DATASET:
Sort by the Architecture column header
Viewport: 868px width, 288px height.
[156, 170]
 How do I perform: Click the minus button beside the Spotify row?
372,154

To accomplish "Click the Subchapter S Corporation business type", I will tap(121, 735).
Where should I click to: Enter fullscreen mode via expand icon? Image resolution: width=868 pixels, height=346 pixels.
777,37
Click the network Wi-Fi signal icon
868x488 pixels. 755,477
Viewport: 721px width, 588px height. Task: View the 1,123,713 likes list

GOAL OF THE EXERCISE:
Every entry above should be transcribed exactly as it appears.

TASK RESULT:
Sort by the Architecture column header
Viewport: 868px width, 288px height.
[156, 170]
 How do I perform: Click the minus button beside the Spotify row?
372,154

To accomplish "Click the Subchapter S Corporation business type", I will tap(121, 735).
Where should I click to: Enter fullscreen mode via expand icon? Image resolution: width=868 pixels, height=346 pixels.
777,37
Click the network Wi-Fi signal icon
868x488 pixels. 755,477
Viewport: 721px width, 588px height. Task: View the 1,123,713 likes list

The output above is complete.